GIGOT: Basically, do they have conservatives still at the chronicle?
RILEY: There are a couple. Mark Bowerline (ph) is one of the bloggers and Richard Vetter (ph). And I don't --
GIGOT: Some subjects are just off limits?
RILEY: I think that's the lesson to future people who want to engage in this kind of debate in academia.
GIGOT: All right, thanks, Naomi.
We have to take one more break. When we come back, "Hits and Misses" of the week.
GIGOT: Time now for "Hits and Misses" of the week -- James?
TARANTO: Dick Lugar is a sore loser. This is a miss for Indiana's senior senator who lost his bid for a 7th term. Washington establishment types mourn the loss of this great statesman. His concession speech was not very statesman like. It was a denunciation of his successful challenger for being too partisan. Surely a statesman can lose gracefully.
KAMINSKI: I hate to -- the Russian opposition leader who, on Monday, spoiled Vladimir Putin's re-coronation at the Kremlin by getting 20,000 people out into the streets of Moscow launched a sit-in and showing that the Russian opposition, which had flagged a little after the election in March, is still there and is still challenging an essential autocratic leader.
GIGOT: OK, Bret?
STEPHENS: This is a miss to Douglas Durst (ph), the developer who is building the Freedom Tower, One World Trade Center, which was supposed to go to 1776 feet thanks to a magnificent 400-foot sculptural spire.

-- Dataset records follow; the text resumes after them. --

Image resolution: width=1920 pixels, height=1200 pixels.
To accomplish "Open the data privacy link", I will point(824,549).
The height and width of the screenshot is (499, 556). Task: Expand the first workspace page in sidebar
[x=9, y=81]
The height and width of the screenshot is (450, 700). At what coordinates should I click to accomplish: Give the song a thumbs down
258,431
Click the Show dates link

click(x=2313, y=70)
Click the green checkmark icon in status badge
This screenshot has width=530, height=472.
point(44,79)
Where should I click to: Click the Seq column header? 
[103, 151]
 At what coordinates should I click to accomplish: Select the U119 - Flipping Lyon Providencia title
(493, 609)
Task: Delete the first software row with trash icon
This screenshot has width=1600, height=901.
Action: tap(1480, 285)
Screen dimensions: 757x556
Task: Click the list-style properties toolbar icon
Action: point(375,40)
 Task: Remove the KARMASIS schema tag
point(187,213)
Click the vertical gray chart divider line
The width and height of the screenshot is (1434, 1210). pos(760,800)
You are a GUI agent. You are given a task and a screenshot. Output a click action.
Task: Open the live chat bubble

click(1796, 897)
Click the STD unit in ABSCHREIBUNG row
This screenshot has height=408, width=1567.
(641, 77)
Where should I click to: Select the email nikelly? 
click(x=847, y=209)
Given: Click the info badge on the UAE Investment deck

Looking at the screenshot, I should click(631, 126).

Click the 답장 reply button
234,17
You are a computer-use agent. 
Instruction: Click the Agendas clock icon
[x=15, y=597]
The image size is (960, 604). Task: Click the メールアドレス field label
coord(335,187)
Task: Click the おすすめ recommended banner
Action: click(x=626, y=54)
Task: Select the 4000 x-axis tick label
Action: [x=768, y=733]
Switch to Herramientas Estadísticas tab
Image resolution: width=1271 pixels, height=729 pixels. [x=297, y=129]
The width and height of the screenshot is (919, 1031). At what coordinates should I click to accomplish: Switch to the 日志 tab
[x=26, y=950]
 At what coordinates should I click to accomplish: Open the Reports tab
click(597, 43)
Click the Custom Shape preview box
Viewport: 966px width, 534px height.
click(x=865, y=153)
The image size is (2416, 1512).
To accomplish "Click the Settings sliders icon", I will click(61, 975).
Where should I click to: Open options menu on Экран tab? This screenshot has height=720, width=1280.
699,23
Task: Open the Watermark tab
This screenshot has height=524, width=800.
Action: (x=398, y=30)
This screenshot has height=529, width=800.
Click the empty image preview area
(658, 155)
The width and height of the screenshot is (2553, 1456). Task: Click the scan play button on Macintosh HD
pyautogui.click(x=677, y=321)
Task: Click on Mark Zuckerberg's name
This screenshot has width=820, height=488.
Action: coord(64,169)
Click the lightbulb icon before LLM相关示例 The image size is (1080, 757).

Mr. Durst (ph) has decided that spire would be impossible to maintain and also very expensive. He wants to put up an antenna that looks like a twig and will leave probably the official height of the building at 1368. We wanted it to go to the moment of our declaration of independence, Mr. Durst (ph), not be stuck in the Middle Ages.
GIGOT: James, quickly, is the guy who beat Lugar, Mourdock, have a chance to win?
TARANTO: He has a pretty good chance on the Republican stage.